Excerpts from a dataset:
-- Opening Marker --

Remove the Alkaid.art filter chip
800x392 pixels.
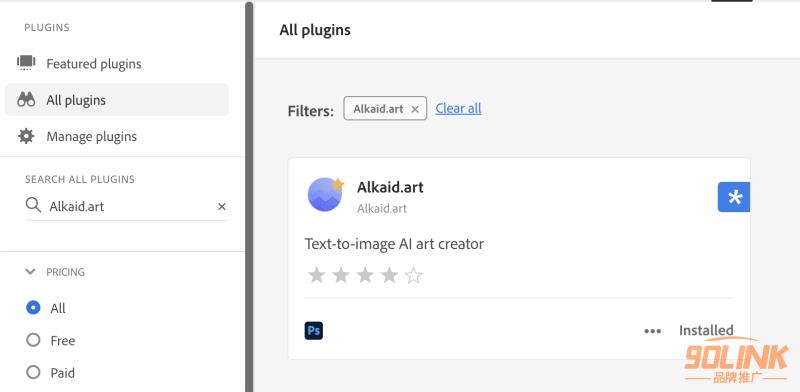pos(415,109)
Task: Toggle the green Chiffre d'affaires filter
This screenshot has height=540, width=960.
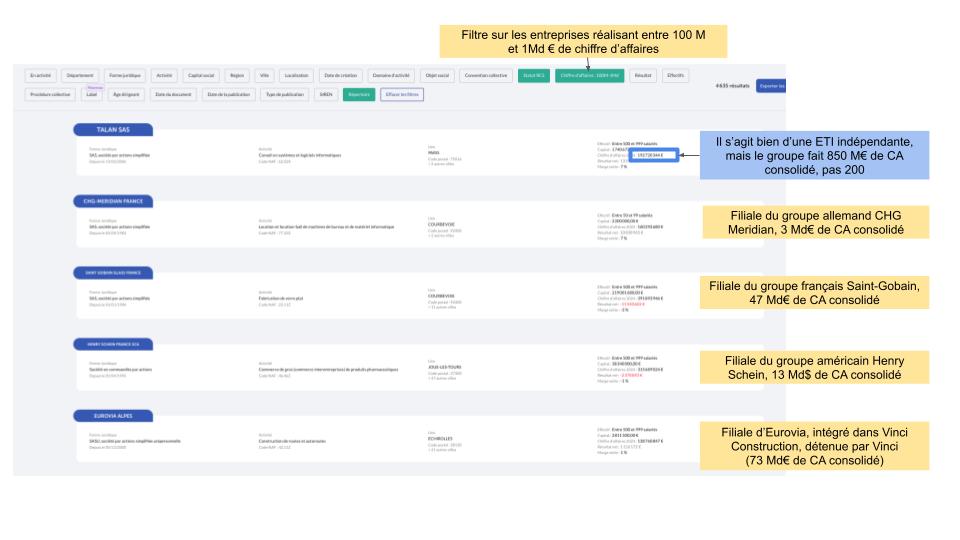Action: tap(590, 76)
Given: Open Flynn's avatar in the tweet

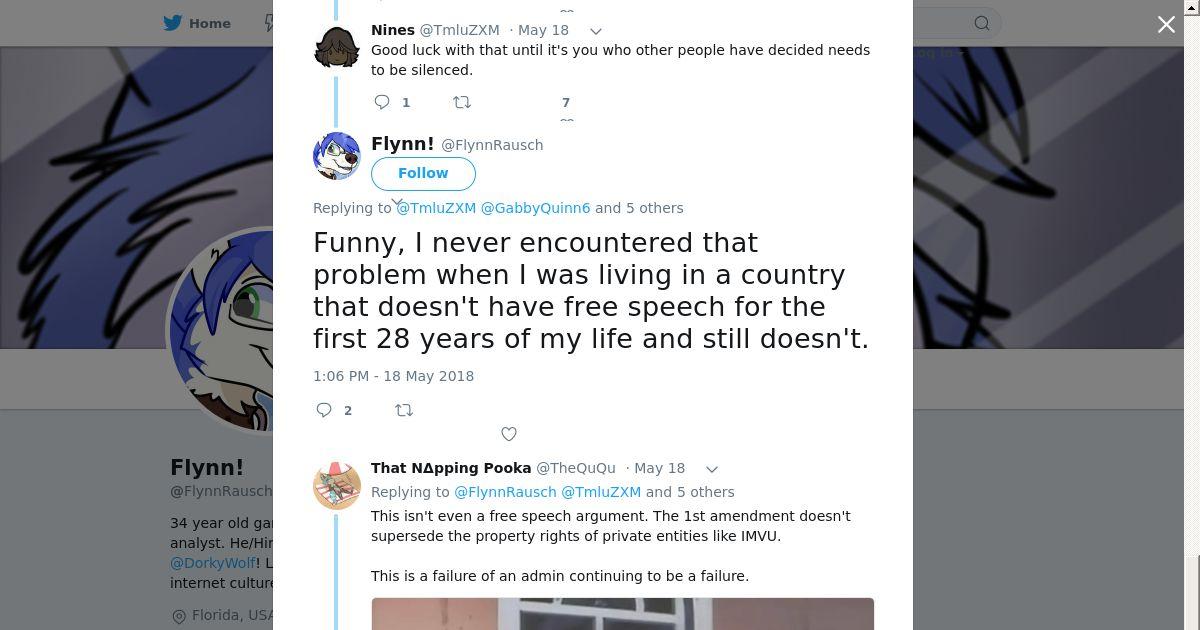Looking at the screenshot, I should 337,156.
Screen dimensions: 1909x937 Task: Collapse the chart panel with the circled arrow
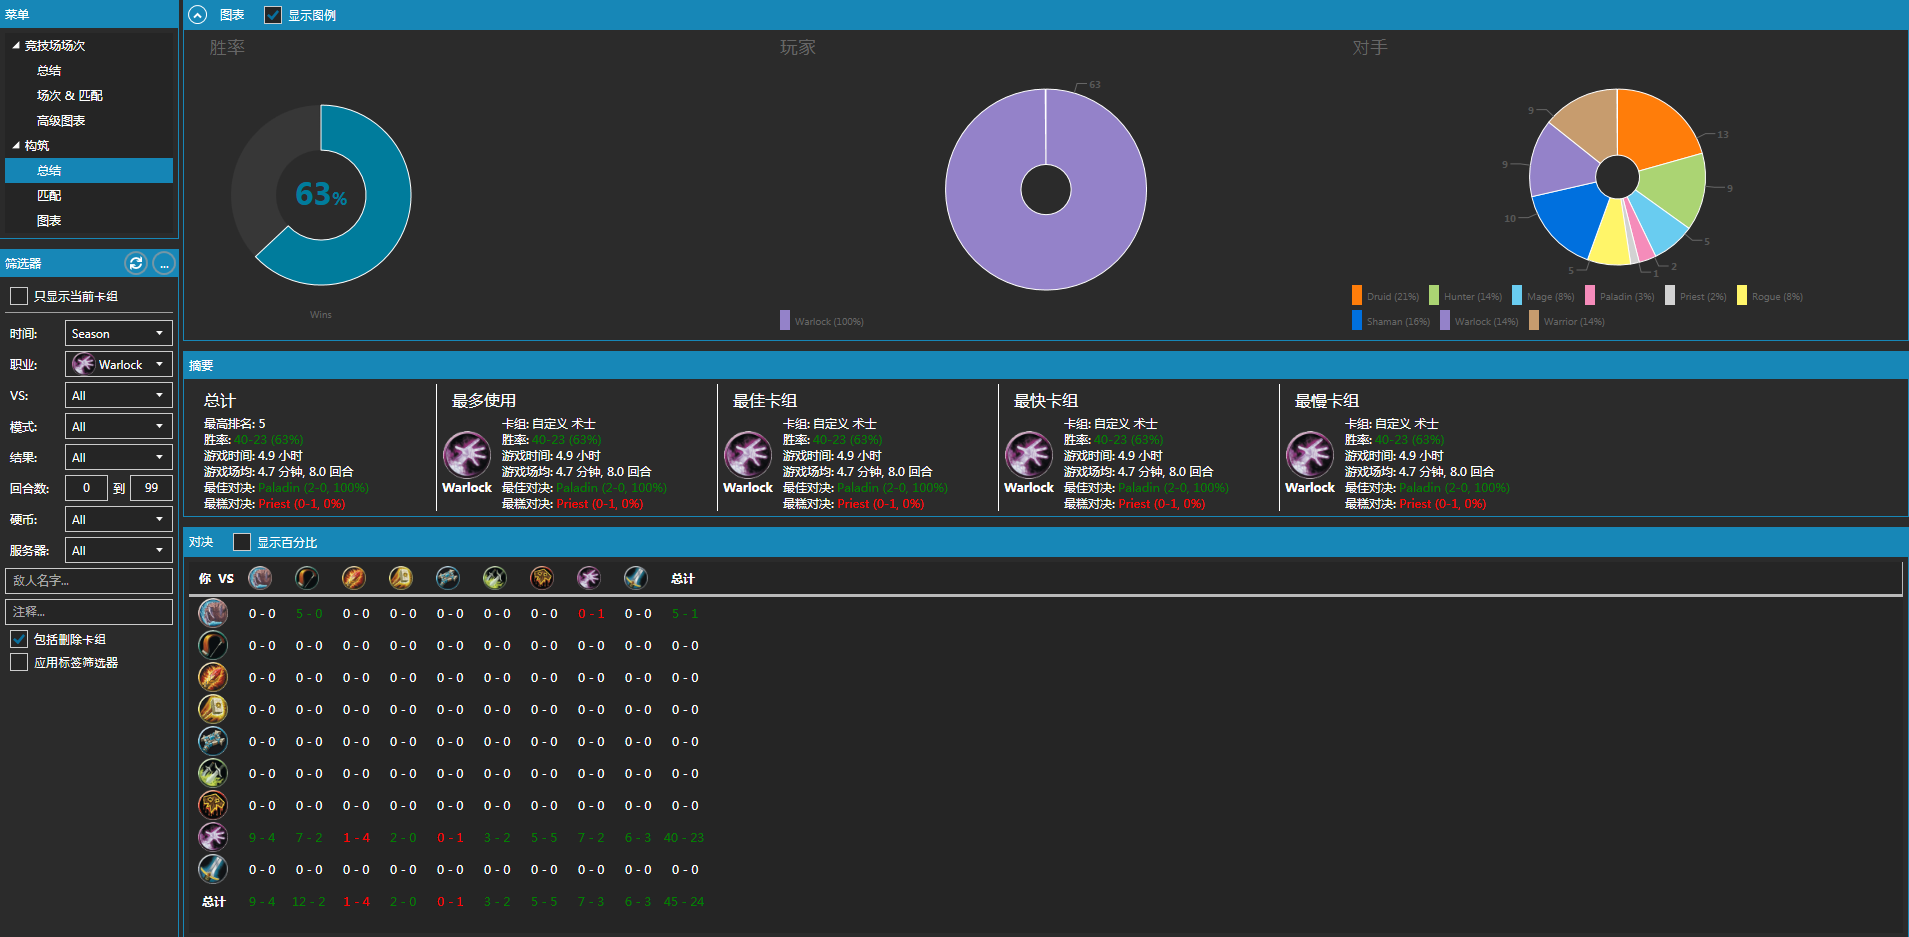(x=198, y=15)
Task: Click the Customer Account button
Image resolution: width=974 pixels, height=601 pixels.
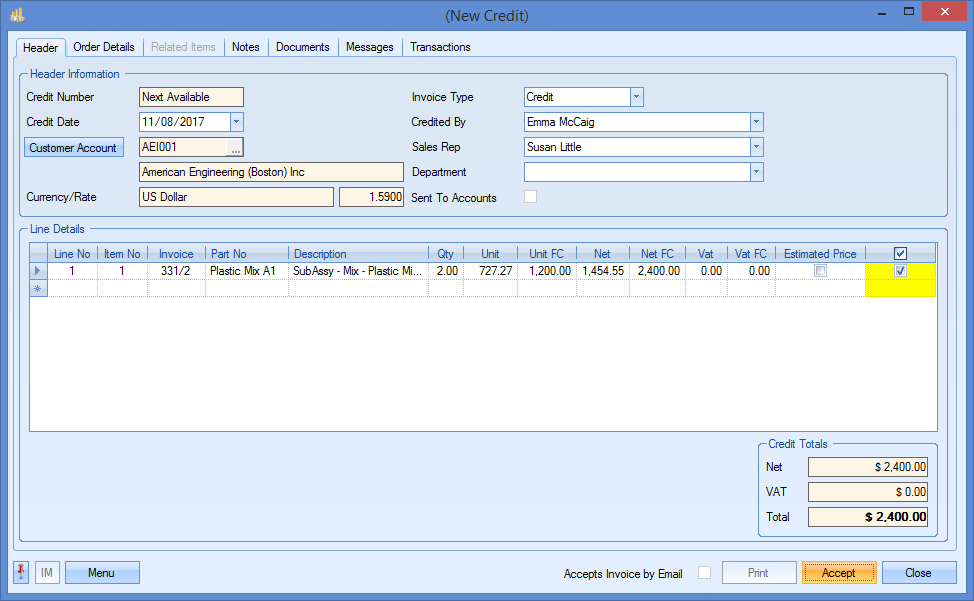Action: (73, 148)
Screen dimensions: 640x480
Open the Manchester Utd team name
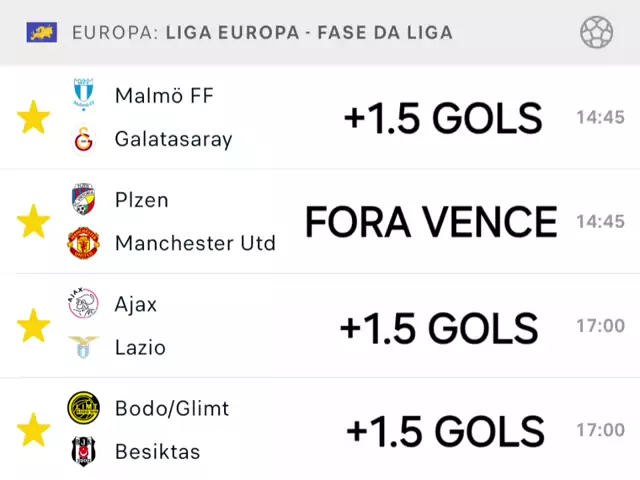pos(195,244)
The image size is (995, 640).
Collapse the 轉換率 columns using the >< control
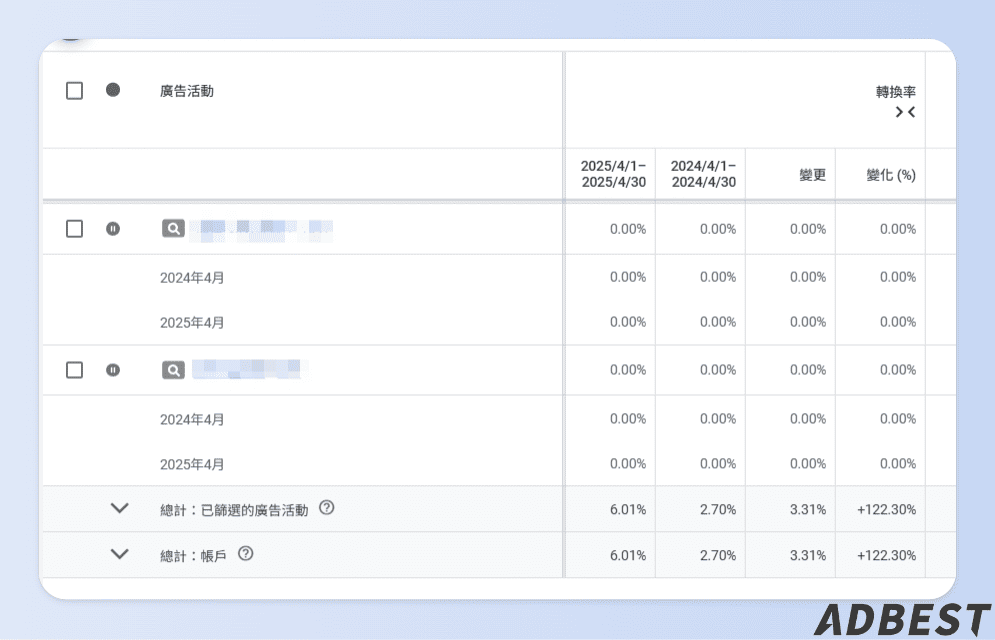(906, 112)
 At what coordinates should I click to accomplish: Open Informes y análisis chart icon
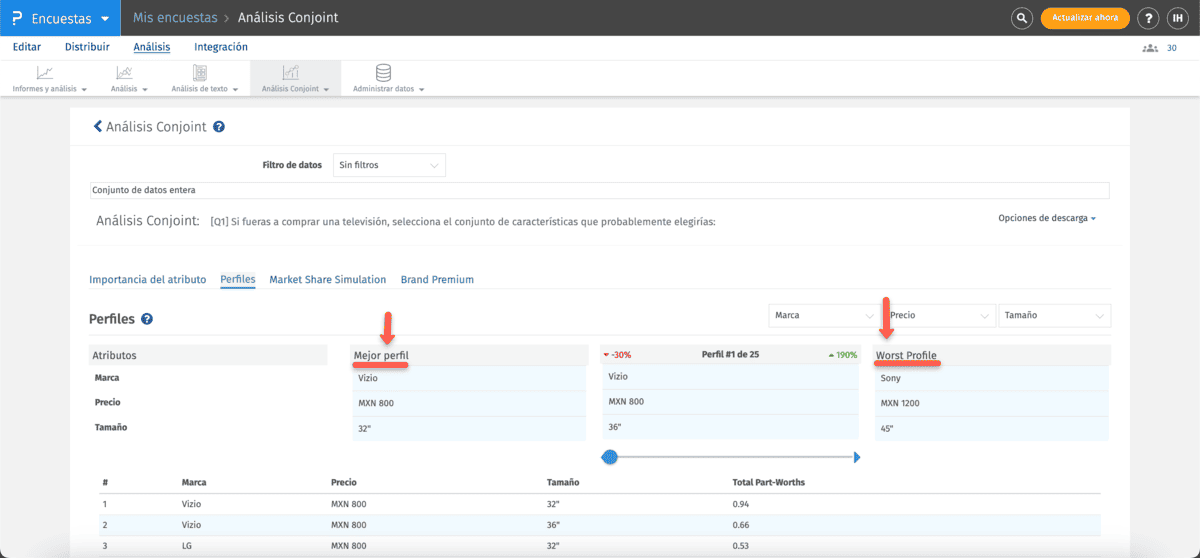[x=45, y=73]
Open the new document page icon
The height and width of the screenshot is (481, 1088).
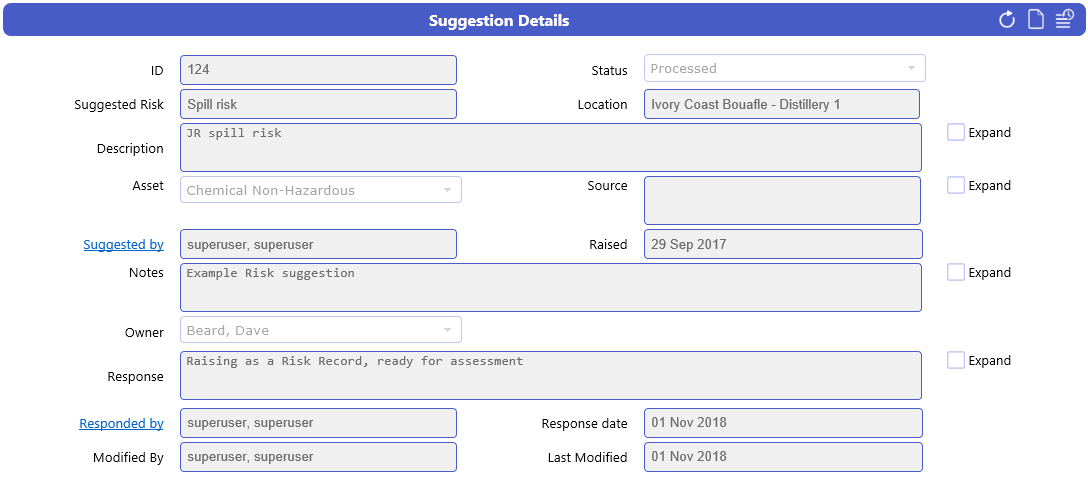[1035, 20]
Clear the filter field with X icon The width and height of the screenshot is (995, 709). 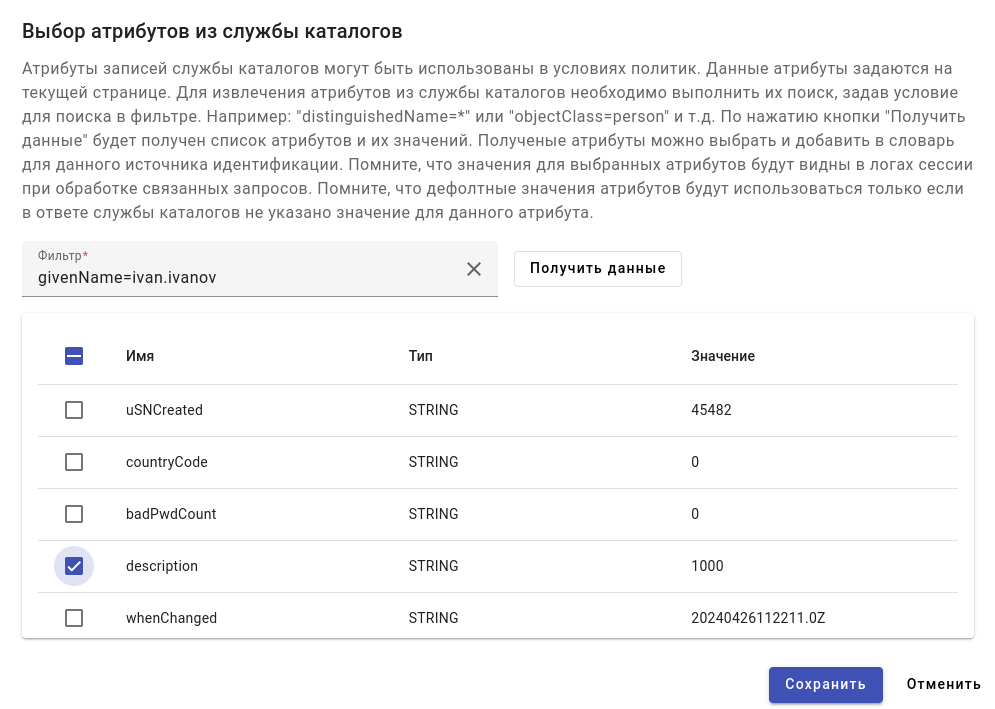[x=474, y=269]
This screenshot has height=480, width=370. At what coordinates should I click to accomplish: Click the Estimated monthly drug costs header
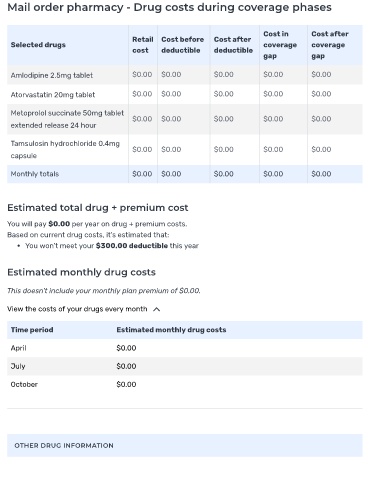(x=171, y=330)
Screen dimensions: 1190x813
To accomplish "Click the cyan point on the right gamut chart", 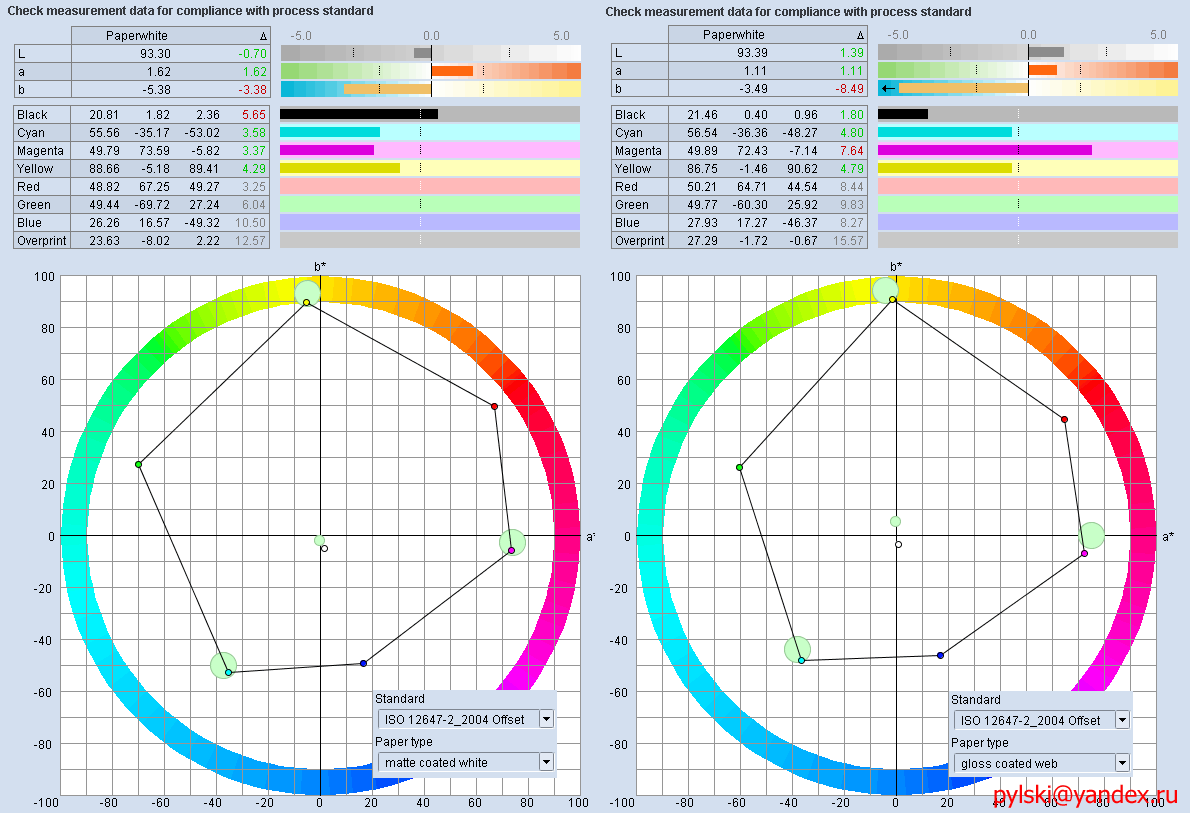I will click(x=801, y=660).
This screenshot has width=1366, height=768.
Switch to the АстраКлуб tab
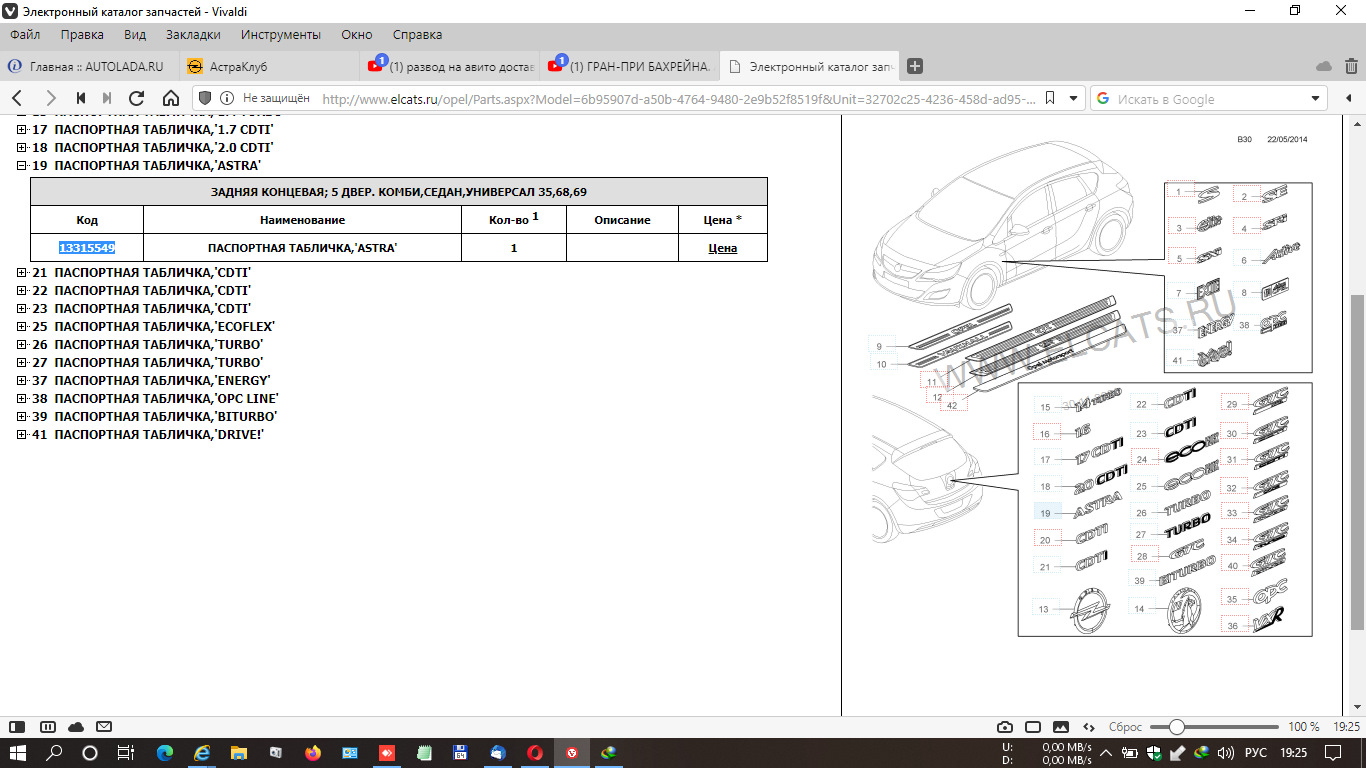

-- Closing Marker --

TO DO:
Exactly the lines from the top of the entries through the line with "Open the new document page icon", inclusive, must be given again, with every picture omitted.

EXERCISE RESPONSE:
Remove the Alkaid.art filter chip
800x392 pixels.
pos(415,109)
Task: Toggle the green Chiffre d'affaires filter
This screenshot has height=540, width=960.
Action: tap(590, 76)
Given: Open Flynn's avatar in the tweet

Looking at the screenshot, I should 337,156.
Screen dimensions: 1909x937 Task: Collapse the chart panel with the circled arrow
(x=198, y=15)
Task: Click the Customer Account button
Image resolution: width=974 pixels, height=601 pixels.
Action: (73, 148)
Screen dimensions: 640x480
Open the Manchester Utd team name
pos(195,244)
The image size is (995, 640).
Collapse the 轉換率 columns using the >< control
(906, 112)
 At what coordinates should I click to accomplish: Open Informes y análisis chart icon
[x=45, y=73]
Open the new document page icon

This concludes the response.